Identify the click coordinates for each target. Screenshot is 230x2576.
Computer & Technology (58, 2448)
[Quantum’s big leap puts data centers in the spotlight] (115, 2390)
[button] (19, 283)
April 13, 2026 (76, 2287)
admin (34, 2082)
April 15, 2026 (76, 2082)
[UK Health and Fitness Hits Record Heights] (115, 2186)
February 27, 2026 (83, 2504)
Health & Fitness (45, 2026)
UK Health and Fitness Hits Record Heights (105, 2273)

☆ ☆ ☆

▸ **Work order**:
Report all lines of the data that include the word "Record".

▸ **Finished task**:
[UK Health and Fitness Hits Record Heights] (115, 2186)
UK Health and Fitness Hits Record Heights (105, 2273)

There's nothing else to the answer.